_TASK GOAL:_
Reproduce the data below word for word, starting at the very beginning and ending with the line that contains "will pyautogui.click(x=113, y=381).".

Entries from a dataset:

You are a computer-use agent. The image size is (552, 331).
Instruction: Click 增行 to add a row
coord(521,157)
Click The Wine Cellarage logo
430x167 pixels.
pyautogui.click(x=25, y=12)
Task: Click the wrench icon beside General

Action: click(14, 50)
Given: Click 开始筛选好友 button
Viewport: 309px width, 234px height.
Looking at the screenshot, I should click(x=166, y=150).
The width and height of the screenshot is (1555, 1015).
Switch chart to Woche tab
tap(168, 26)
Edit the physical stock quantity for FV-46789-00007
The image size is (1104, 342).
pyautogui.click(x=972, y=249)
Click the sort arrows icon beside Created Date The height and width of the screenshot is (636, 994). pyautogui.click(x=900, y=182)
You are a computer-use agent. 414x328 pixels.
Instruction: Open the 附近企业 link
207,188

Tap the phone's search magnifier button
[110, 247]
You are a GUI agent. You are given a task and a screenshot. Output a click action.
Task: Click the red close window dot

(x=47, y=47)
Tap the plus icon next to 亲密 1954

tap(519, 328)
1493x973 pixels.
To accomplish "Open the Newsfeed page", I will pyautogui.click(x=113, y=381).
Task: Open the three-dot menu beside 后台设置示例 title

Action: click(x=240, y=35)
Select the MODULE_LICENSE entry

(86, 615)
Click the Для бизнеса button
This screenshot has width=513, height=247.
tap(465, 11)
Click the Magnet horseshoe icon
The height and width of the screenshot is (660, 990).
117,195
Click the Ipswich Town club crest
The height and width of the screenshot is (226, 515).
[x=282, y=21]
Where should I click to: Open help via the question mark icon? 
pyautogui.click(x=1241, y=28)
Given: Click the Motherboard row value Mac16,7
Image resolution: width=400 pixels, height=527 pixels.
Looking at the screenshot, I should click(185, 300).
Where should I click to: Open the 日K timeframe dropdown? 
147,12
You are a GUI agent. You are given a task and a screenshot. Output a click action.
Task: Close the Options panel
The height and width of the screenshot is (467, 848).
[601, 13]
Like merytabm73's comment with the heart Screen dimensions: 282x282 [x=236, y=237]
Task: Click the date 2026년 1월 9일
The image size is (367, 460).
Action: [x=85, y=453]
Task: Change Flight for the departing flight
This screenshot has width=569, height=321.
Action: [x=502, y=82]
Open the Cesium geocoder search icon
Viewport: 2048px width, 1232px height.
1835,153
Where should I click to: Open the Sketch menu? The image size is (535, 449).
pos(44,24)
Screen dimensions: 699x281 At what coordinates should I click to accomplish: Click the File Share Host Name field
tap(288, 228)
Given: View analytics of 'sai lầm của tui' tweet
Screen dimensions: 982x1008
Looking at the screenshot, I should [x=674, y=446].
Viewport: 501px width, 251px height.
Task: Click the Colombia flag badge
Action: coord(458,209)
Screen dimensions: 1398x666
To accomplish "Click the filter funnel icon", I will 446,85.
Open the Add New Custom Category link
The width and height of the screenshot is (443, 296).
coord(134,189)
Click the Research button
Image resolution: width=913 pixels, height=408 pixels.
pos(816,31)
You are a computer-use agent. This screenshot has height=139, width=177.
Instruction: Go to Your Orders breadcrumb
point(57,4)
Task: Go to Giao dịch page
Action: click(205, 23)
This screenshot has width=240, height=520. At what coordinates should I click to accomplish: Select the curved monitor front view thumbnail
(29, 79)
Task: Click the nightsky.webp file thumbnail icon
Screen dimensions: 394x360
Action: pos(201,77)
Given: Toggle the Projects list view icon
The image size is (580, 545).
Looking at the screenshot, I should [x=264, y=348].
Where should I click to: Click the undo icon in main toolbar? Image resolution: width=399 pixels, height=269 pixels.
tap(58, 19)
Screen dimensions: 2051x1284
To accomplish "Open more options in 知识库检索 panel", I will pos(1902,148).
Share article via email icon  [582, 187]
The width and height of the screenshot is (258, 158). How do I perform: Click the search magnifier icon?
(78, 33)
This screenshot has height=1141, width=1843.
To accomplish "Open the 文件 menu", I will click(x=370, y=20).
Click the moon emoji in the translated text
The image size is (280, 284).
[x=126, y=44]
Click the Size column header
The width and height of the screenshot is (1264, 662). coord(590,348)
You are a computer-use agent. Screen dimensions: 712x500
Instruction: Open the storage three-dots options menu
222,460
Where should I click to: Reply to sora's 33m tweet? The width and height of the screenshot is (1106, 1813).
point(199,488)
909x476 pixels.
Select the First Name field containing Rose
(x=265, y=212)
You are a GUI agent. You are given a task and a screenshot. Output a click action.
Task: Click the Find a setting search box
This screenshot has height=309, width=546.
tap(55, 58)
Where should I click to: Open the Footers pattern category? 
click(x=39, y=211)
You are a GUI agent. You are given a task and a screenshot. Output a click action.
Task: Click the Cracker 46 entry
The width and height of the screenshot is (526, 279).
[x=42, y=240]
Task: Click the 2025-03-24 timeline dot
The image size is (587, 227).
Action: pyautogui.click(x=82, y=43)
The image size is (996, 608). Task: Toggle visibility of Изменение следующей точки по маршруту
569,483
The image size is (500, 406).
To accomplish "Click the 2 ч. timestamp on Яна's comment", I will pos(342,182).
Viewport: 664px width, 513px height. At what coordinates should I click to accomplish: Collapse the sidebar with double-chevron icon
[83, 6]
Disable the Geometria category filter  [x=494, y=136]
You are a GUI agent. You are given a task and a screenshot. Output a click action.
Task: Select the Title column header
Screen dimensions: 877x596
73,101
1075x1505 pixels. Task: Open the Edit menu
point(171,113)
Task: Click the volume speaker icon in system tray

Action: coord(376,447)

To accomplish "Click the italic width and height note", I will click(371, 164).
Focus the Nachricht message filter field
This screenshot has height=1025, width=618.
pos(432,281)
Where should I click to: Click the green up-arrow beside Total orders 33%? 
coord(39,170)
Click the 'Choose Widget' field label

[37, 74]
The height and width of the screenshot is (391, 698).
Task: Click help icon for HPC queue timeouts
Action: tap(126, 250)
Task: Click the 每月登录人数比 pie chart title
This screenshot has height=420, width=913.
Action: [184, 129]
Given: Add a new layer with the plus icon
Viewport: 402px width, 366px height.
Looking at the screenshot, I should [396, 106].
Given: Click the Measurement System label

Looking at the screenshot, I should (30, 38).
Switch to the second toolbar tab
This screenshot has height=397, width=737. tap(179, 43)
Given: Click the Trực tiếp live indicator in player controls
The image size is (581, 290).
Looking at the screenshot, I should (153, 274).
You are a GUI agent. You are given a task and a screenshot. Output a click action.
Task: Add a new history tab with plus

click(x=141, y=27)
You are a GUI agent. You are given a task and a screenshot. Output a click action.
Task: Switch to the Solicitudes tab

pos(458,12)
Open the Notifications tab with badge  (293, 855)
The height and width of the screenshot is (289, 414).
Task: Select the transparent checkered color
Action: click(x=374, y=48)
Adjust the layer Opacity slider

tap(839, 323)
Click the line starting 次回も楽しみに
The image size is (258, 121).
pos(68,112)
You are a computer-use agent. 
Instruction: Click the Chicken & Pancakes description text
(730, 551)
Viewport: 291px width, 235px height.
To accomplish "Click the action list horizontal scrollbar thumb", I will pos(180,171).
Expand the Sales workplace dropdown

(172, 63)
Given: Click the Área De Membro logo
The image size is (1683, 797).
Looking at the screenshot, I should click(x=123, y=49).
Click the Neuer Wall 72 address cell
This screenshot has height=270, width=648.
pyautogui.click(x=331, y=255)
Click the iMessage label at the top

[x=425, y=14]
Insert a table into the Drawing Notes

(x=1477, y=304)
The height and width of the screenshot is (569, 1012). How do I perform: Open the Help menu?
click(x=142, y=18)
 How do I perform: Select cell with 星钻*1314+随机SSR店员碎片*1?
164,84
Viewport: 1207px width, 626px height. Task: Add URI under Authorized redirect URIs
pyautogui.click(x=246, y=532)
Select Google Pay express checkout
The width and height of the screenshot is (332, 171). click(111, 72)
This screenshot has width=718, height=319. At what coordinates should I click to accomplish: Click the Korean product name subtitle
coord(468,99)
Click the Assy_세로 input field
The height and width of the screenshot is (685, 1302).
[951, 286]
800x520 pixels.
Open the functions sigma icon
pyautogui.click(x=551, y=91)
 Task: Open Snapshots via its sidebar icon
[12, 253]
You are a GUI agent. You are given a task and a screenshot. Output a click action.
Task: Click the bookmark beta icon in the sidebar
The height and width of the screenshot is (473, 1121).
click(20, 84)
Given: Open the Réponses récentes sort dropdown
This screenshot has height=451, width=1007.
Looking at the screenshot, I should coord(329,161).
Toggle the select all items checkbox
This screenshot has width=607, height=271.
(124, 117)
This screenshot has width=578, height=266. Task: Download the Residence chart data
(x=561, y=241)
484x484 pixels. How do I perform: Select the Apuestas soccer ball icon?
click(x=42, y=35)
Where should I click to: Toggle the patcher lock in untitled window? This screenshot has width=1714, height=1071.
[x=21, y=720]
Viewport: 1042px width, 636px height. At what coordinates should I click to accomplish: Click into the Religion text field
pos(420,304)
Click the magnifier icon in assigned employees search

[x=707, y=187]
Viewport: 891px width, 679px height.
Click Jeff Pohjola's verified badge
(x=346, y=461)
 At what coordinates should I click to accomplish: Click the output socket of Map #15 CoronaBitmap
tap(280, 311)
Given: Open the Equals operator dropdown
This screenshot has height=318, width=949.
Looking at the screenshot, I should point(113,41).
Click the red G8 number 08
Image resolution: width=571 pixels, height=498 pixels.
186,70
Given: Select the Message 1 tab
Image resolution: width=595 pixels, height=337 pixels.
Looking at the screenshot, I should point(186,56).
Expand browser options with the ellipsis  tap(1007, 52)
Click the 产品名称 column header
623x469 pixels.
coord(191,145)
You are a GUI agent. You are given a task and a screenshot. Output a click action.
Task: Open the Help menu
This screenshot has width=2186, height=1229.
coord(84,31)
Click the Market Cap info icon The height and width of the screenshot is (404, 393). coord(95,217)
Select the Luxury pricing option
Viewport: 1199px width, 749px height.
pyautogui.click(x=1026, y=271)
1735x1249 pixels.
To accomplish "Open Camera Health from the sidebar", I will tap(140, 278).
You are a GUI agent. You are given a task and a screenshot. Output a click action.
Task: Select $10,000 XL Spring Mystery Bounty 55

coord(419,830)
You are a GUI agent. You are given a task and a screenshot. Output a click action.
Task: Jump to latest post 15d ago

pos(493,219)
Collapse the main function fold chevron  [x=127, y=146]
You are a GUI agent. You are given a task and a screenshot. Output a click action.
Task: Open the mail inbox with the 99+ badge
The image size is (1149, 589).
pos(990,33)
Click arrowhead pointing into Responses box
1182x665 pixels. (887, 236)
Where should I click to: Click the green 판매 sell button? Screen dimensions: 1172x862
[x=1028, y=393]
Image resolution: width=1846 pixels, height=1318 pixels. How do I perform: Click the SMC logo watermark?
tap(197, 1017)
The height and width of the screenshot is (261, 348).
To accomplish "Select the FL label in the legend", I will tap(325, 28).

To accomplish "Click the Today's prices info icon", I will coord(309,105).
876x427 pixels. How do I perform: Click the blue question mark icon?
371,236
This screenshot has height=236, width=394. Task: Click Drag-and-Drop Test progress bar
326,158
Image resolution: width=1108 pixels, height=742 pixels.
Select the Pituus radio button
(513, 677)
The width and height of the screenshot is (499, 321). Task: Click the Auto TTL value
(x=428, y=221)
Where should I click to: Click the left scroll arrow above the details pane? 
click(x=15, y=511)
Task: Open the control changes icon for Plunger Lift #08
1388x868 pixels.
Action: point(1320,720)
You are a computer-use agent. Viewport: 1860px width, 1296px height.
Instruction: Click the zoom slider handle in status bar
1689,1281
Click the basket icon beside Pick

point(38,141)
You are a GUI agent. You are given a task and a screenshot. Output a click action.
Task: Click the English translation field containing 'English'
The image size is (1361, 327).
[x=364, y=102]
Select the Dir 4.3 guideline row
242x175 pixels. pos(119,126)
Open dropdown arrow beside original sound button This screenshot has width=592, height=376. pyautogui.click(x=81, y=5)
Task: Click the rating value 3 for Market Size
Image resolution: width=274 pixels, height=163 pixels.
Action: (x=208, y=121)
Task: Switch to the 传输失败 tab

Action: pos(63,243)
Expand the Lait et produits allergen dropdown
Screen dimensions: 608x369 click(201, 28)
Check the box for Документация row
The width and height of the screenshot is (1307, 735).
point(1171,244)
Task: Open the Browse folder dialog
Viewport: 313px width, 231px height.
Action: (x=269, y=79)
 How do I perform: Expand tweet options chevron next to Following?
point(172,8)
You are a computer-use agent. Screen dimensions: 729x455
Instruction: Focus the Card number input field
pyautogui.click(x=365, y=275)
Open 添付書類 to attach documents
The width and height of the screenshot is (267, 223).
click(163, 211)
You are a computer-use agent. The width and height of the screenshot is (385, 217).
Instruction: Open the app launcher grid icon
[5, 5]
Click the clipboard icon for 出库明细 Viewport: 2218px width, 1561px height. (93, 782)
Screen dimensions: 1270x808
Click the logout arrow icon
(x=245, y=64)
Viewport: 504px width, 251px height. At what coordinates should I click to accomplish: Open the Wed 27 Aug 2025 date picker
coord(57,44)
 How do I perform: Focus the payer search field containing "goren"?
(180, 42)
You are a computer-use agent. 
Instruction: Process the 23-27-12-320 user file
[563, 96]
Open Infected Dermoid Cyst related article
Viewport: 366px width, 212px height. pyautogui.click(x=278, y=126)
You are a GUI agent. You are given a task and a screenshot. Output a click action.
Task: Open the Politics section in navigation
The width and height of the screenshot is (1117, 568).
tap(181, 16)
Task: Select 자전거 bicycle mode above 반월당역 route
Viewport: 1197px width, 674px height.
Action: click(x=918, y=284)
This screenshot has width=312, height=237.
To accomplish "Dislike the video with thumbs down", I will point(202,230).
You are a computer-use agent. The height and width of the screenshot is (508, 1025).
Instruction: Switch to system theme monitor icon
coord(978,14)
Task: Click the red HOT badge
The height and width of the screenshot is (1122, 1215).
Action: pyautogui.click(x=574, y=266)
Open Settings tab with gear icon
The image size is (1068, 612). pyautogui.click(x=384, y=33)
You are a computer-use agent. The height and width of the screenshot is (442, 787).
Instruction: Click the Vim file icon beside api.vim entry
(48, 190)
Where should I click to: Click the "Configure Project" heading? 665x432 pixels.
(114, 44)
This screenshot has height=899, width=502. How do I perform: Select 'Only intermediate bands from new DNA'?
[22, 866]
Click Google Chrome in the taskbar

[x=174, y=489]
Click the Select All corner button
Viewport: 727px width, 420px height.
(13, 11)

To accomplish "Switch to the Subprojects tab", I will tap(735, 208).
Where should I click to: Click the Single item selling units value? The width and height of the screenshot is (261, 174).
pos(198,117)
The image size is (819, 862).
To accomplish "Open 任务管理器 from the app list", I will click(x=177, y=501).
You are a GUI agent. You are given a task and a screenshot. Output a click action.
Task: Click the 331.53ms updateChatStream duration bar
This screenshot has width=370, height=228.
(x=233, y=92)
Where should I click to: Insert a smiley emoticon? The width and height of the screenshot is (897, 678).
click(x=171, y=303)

_THE RESULT:_
You are a computer-use agent. The image size is (552, 331).
Instruction: Click 增行 to add a row
coord(521,157)
Click The Wine Cellarage logo
430x167 pixels.
pyautogui.click(x=25, y=12)
Task: Click the wrench icon beside General

Action: click(14, 50)
Given: Click 开始筛选好友 button
Viewport: 309px width, 234px height.
Looking at the screenshot, I should click(x=166, y=150).
The width and height of the screenshot is (1555, 1015).
Switch chart to Woche tab
tap(168, 26)
Edit the physical stock quantity for FV-46789-00007
The image size is (1104, 342).
pyautogui.click(x=972, y=249)
Click the sort arrows icon beside Created Date The height and width of the screenshot is (636, 994). pyautogui.click(x=900, y=182)
You are a computer-use agent. 414x328 pixels.
Instruction: Open the 附近企业 link
207,188

Tap the phone's search magnifier button
[110, 247]
You are a GUI agent. You are given a task and a screenshot. Output a click action.
Task: Click the red close window dot

(x=47, y=47)
Tap the plus icon next to 亲密 1954

tap(519, 328)
1493x973 pixels.
To accomplish "Open the Newsfeed page", I will pyautogui.click(x=113, y=381).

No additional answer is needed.